BEGIN

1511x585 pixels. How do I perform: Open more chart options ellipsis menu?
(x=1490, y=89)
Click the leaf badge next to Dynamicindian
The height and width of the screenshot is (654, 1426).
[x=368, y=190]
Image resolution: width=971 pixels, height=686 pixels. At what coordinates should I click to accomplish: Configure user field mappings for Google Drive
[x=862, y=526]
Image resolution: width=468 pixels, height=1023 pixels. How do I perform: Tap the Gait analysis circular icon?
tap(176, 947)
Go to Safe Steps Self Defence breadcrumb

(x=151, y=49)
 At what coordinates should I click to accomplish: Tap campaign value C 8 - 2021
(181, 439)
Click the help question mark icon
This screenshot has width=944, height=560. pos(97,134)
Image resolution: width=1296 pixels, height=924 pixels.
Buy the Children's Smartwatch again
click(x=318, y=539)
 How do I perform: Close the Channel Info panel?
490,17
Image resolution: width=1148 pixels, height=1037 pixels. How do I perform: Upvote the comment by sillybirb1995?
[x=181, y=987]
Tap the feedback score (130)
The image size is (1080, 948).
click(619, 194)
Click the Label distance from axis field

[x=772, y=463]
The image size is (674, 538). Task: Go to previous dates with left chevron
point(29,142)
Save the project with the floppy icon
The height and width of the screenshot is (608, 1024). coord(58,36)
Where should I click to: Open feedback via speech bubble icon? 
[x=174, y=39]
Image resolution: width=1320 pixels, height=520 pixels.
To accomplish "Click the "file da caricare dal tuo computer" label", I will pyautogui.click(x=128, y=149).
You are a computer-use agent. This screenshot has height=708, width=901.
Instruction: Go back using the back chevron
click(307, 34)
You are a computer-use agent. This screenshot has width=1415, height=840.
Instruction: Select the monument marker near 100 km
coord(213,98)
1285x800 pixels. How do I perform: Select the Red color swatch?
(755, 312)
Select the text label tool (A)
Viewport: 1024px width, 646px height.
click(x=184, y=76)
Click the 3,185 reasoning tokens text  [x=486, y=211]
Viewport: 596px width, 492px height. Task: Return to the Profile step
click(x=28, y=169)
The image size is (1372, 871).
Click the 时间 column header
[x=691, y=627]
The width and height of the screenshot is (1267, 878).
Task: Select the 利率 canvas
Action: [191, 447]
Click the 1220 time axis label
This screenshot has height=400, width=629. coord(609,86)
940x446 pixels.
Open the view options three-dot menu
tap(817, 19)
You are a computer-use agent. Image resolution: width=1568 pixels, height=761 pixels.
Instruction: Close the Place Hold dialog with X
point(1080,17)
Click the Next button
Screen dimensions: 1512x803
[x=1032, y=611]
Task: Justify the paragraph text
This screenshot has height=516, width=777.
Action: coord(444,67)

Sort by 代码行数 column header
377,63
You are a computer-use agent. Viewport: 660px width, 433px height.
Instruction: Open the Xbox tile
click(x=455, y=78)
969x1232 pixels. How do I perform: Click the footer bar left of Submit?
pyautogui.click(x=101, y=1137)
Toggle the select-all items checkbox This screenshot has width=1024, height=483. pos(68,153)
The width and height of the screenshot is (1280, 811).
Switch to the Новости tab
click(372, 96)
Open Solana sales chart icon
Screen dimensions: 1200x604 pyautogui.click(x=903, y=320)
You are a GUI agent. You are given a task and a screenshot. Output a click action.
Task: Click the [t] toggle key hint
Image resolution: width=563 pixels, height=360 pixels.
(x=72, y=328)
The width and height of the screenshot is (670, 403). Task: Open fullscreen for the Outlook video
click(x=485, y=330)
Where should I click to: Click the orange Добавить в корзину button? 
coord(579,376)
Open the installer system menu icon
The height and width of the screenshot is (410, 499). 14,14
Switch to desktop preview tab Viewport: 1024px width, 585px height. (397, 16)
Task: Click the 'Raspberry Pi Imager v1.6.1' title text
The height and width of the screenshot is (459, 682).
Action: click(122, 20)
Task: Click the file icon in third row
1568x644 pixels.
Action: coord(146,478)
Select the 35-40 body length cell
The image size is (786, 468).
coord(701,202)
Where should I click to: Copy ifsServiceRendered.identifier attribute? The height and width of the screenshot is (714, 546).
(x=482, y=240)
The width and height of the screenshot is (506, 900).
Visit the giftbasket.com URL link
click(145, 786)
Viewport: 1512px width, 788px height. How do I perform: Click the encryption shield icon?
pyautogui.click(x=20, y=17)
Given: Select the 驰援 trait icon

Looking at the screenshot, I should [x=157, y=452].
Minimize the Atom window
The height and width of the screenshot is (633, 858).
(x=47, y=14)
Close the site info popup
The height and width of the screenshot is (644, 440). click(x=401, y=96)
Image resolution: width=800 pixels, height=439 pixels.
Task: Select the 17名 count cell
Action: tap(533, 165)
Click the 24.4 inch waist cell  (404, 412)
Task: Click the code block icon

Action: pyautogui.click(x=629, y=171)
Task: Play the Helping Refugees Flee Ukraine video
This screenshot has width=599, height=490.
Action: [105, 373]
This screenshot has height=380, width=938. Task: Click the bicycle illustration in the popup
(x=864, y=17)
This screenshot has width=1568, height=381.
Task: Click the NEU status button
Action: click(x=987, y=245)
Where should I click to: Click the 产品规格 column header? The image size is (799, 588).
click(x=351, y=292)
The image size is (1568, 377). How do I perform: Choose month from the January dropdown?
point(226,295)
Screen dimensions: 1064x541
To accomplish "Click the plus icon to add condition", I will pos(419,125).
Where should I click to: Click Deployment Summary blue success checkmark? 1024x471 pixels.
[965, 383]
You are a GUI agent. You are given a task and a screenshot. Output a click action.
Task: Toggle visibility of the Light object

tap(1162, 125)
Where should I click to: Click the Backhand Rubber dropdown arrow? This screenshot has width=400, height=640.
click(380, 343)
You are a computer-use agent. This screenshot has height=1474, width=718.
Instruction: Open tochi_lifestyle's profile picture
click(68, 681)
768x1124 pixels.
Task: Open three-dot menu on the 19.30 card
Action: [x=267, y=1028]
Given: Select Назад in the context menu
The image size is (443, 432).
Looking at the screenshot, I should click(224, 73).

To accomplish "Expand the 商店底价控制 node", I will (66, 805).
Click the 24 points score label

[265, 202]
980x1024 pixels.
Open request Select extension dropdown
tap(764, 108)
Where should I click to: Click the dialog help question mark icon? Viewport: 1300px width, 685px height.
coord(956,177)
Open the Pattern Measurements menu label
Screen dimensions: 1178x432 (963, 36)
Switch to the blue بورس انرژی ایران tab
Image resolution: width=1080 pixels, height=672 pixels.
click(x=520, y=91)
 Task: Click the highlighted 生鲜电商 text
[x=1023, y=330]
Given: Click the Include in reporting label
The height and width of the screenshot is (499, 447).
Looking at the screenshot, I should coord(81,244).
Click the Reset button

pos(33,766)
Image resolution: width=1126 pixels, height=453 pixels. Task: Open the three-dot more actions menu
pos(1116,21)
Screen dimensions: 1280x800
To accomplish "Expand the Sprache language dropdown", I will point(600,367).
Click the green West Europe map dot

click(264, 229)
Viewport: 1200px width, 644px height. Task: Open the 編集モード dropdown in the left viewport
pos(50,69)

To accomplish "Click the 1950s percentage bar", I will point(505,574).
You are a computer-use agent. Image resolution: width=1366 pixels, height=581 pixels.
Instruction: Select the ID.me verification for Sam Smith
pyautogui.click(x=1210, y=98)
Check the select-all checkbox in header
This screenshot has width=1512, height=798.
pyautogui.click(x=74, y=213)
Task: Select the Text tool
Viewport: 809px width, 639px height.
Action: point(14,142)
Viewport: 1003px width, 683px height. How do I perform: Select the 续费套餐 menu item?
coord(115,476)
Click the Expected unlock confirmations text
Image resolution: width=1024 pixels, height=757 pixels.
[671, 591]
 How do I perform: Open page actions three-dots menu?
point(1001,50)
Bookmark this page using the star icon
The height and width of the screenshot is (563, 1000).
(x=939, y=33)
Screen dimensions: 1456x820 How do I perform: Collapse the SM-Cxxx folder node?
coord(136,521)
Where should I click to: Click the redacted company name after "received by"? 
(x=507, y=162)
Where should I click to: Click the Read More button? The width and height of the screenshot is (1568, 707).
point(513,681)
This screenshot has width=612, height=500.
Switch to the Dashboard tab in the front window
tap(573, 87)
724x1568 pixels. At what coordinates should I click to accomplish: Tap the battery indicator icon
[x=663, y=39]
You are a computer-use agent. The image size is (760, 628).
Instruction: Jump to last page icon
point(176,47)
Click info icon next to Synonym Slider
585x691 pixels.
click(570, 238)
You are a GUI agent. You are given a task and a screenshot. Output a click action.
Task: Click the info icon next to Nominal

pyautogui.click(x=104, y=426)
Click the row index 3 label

END

# WHAT IS EXPECTED
Lines from the one holding "You are a computer-use agent. The" to the last line of the records: return these exactly, and only these.

# RESPONSE
You are a computer-use agent. The image size is (760, 628).
Instruction: Jump to last page icon
point(176,47)
Click info icon next to Synonym Slider
585x691 pixels.
click(570, 238)
You are a GUI agent. You are given a task and a screenshot. Output a click action.
Task: Click the info icon next to Nominal

pyautogui.click(x=104, y=426)
Click the row index 3 label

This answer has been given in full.